Brongegevens:

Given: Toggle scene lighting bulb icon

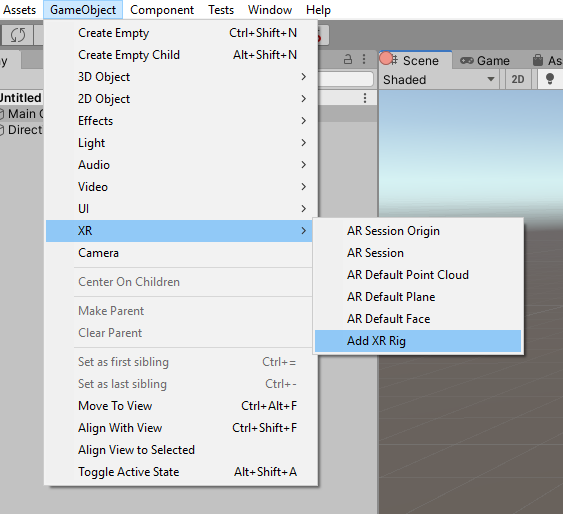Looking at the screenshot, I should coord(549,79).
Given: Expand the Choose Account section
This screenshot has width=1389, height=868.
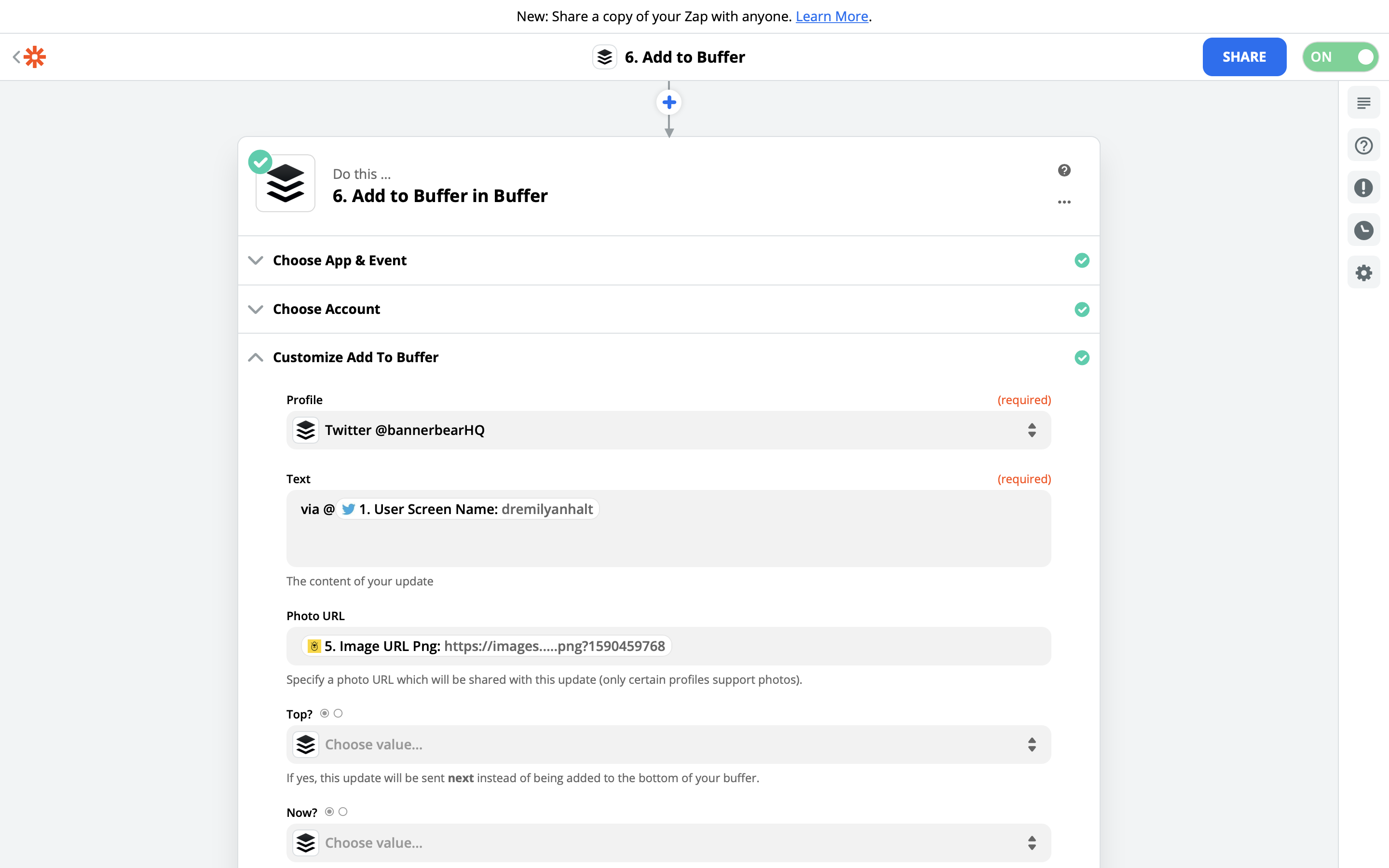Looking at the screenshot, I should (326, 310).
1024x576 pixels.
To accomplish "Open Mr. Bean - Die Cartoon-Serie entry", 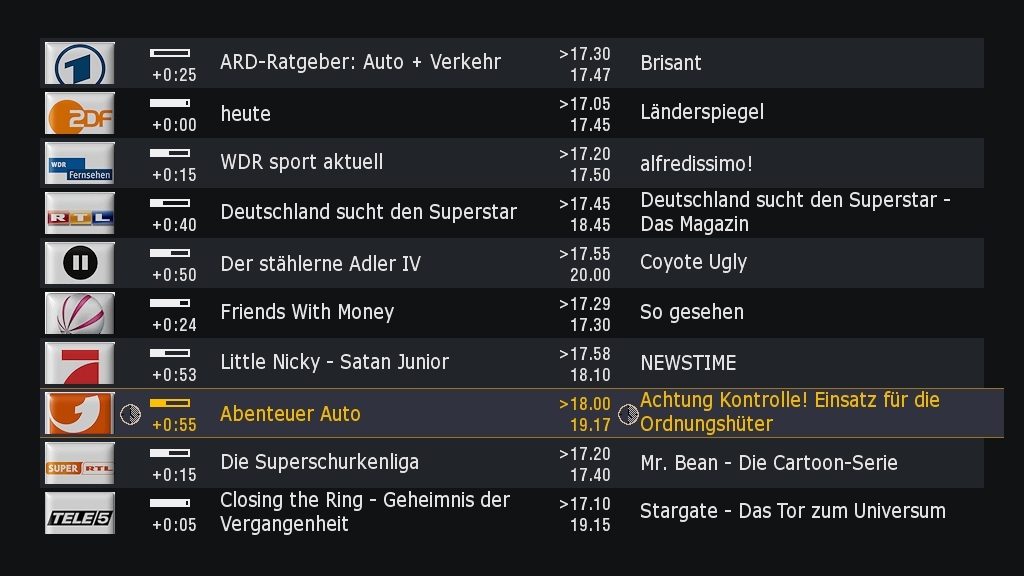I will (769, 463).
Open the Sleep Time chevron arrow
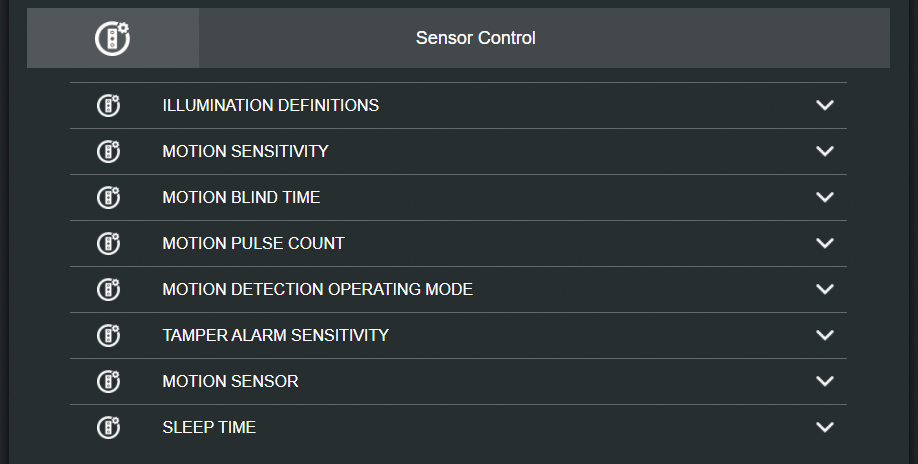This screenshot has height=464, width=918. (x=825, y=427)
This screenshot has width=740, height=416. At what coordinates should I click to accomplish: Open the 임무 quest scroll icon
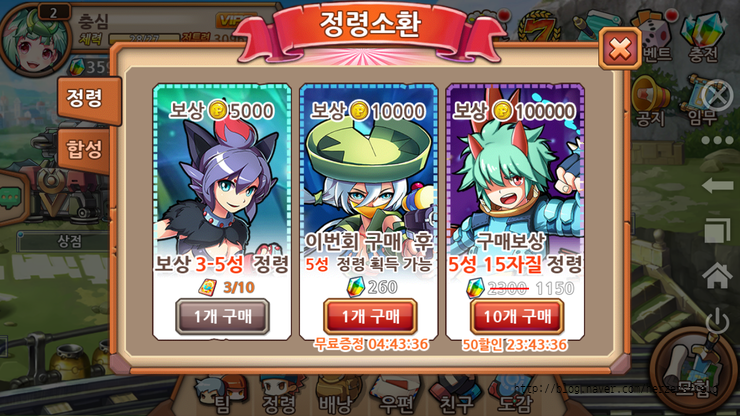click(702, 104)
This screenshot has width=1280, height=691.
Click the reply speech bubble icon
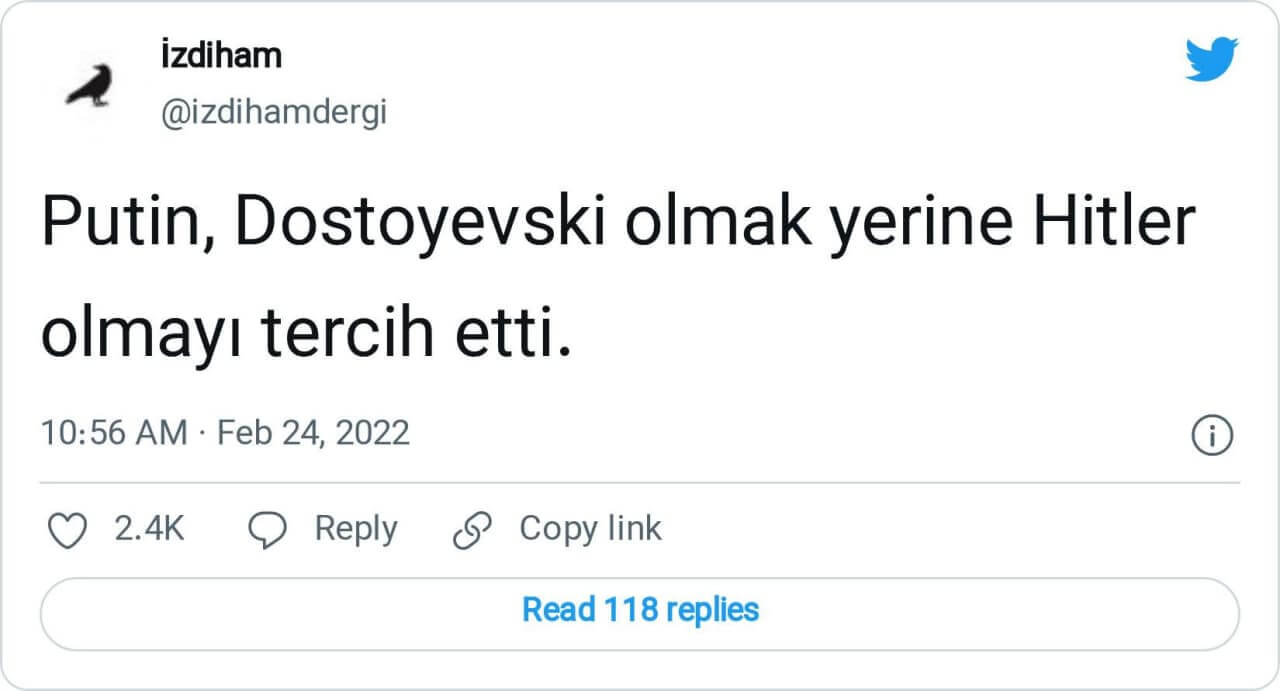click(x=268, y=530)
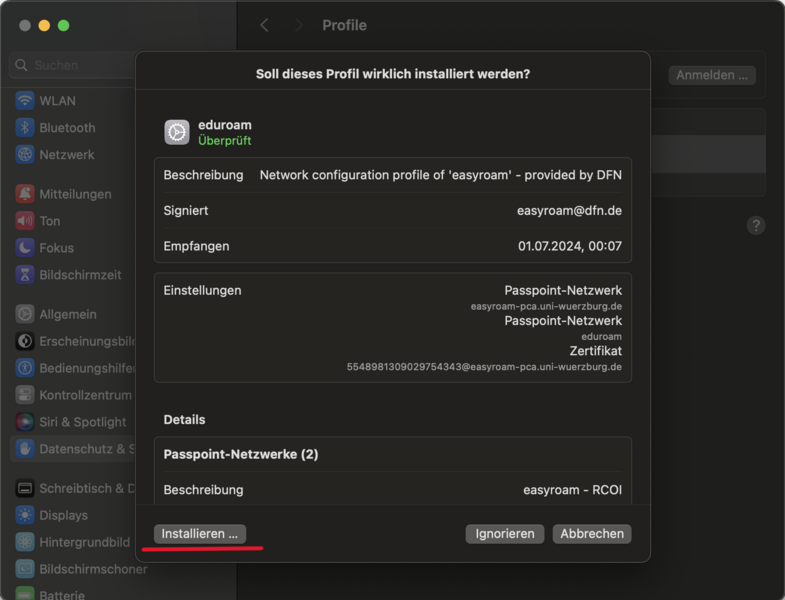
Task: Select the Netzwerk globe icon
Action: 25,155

» **Oefeningsdoel**
Zet de regels vanaf de regel met "This screenshot has width=740, height=416." tot en met het einde van de gegevens in een Markdown-tabel met de kolommen Nr en Regel. Laat lege regels en de afbeeldingen weg.

» **Antwoord oefening**
| Nr | Regel |
|---|---|
| 1 | This screenshot has width=740, height=416. At what coordinates should I click to accomplish: Open the 임무 quest scroll icon |
| 2 | click(702, 104) |
| 3 | This screenshot has width=1280, height=691. |
| 4 | Click the reply speech bubble icon |
| 5 | click(x=268, y=530) |
| 6 | Task: Select the Netzwerk globe icon |
| 7 | Action: 25,155 |